How to Subtly Put in a New Tampon When You Get Stuck on Top of a Ferris Wheel

Sometimes you’re on a Ferris Wheel on a date with your man, but the Ferris Wheel gets stuck because of not particularly well-explained maintenance issues and you really, really need to change your tampon. Sure, you don’t want to bleed all over the place or of Toxic Shock Syndrome, but you’re in an enclosed seat with the man who might be your future husband. Here’s how to subtly change your tampon on the top of that Ferris Wheel without your guy noticing.


Check your purse for tampons.

Right now, this is all about closing the distance between you and a fresh tampon. If you do not have tampons in your purse, you are done for because that means this process cannot be completed without flagging down a woman in the car behind you and thus drawing attention to your situation. If that is the case for you, start making subtle eyes at her, and good luck.


Tell him the stars look beautiful tonight.

This will make him look up at the sky, which will allow you to reach into the front of your pants and locate your tampon string. Gently tug to extract the tampon from your vagina.


Mention that you can never tell the difference between the Big Dipper and Ursa Major.

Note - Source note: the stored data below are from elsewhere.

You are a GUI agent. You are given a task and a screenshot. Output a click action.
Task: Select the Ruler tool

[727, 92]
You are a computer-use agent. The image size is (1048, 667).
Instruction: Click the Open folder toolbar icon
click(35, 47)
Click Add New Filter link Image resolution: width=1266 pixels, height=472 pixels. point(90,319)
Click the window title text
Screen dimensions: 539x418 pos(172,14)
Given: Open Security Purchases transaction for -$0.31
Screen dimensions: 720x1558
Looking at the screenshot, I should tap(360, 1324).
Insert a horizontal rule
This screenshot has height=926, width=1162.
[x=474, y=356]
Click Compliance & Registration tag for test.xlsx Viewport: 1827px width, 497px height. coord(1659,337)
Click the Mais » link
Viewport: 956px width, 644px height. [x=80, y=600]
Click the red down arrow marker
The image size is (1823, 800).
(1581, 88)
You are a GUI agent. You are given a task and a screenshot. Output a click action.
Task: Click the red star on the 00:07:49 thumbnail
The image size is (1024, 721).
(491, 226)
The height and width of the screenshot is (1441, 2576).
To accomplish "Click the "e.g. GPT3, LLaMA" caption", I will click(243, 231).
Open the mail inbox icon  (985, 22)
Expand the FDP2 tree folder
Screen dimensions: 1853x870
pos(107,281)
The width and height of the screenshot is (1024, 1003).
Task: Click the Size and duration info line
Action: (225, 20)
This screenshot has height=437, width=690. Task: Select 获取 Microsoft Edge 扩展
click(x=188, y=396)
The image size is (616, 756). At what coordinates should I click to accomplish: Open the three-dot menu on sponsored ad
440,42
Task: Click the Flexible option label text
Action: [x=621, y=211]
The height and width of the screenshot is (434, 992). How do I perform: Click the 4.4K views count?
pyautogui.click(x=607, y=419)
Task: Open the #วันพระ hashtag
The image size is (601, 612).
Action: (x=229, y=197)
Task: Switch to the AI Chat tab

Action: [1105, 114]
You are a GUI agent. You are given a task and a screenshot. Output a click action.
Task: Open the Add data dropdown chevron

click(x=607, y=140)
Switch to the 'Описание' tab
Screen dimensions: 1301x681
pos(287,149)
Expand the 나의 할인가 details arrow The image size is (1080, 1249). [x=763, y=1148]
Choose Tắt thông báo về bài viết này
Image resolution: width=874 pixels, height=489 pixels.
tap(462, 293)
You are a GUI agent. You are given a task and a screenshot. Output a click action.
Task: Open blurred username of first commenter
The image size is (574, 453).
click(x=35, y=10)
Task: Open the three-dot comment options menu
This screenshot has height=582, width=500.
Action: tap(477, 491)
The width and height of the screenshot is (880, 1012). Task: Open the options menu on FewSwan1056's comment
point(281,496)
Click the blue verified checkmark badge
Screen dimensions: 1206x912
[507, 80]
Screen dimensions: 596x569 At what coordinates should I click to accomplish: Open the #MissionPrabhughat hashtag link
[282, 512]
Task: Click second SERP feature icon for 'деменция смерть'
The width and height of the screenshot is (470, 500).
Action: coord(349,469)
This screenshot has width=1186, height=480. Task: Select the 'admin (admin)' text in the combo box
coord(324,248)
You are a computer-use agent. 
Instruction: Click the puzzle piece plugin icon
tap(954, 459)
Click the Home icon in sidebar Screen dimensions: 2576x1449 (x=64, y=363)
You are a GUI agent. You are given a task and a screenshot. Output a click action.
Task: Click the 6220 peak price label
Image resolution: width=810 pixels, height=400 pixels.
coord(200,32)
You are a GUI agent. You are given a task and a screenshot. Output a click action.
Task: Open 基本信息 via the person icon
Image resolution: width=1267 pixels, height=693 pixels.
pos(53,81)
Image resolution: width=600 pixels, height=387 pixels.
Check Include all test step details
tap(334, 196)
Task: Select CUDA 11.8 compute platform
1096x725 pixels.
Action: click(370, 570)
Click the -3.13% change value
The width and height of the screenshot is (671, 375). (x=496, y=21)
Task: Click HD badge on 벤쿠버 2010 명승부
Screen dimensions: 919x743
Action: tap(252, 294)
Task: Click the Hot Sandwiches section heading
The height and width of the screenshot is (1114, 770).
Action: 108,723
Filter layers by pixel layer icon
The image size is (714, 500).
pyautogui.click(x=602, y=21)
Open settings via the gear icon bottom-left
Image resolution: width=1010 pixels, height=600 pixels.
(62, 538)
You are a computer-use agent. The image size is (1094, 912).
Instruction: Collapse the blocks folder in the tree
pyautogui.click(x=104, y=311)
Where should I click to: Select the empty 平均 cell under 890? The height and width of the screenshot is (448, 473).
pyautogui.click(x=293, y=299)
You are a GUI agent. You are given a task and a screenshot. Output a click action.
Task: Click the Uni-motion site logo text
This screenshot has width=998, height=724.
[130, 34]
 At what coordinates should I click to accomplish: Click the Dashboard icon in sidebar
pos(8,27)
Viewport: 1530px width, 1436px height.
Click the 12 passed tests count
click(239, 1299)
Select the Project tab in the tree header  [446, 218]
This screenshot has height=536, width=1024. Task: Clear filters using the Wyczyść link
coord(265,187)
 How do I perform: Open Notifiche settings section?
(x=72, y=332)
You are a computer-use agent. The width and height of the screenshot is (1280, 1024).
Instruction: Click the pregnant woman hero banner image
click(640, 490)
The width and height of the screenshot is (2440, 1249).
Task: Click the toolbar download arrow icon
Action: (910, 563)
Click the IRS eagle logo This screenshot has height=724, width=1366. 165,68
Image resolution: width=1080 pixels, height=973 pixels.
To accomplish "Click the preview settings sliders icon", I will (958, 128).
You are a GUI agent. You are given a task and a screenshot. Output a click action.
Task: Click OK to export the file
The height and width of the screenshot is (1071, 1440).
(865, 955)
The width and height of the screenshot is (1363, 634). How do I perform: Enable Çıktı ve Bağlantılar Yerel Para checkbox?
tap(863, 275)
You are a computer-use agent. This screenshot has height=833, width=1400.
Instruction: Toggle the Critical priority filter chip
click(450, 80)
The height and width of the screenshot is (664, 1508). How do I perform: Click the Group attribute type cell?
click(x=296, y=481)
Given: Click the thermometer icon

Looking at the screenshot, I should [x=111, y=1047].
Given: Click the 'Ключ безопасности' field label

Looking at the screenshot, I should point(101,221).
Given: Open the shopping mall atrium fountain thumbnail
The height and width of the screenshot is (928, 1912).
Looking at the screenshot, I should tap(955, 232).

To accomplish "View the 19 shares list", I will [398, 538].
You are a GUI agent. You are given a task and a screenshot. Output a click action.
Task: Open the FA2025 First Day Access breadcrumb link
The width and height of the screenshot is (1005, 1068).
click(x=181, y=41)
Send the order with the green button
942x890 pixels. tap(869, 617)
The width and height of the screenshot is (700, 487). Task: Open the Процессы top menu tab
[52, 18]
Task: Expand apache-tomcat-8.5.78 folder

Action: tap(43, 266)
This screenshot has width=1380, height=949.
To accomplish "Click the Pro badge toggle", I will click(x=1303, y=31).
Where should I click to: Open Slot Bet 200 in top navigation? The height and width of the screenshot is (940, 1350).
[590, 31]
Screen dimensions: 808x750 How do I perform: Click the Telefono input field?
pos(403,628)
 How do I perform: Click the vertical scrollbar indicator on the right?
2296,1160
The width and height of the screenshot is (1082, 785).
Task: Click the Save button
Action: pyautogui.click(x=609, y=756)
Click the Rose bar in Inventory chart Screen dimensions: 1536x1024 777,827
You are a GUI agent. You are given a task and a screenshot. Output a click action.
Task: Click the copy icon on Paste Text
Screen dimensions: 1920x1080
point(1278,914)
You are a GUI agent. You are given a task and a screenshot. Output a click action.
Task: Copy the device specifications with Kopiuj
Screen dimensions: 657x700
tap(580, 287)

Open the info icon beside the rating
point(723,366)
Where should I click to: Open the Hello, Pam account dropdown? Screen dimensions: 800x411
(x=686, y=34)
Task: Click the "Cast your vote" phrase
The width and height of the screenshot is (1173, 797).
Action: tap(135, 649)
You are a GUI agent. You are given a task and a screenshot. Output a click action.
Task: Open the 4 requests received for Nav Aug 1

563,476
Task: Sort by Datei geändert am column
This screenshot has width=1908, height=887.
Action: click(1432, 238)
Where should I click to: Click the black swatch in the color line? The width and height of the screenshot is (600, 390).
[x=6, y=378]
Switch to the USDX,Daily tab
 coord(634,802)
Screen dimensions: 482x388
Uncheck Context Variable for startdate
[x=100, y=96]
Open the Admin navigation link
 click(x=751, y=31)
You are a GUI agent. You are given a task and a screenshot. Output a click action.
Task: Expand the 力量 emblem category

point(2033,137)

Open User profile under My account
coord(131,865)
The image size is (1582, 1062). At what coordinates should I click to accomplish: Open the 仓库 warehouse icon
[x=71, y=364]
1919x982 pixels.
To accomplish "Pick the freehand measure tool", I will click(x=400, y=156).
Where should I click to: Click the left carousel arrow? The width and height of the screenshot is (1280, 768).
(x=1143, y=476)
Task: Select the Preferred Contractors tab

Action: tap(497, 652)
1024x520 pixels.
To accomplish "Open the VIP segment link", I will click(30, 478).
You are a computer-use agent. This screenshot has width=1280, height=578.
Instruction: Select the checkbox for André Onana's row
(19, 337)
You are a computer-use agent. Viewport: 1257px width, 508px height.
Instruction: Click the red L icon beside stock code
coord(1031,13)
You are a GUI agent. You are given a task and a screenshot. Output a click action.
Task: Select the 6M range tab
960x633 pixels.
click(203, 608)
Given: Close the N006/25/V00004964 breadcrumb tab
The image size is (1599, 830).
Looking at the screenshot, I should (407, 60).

It’s a trick question, because those are two different names for the same constellation. This will buy you more time to take out the old tampon and get the new one ready for entry.



Inform him that it’s always been your fantasy to be a part of a Notebook Ferris Wheel scene reenactment.

Take a quick break from your tampon maneuvering to explain that he should jump out of the car and cling to the bar in front of you in a romantic way. This will allow you to go ahead and just change your tampon out in the open. If he does do as you recommend, go ahead and take the time to replace the tampon with a new one.


Use the wrapping from the new tampon to house the used tampon.

Go ahead and put the neat little bundle into your purse and enjoy your newfound feeling of empowerment.


If you feel so inclined you can go ahead and help your guy down from the Ferris Wheel bar, or just leave him there. The important thing is you have a fresh tampon in and no one is the wiser.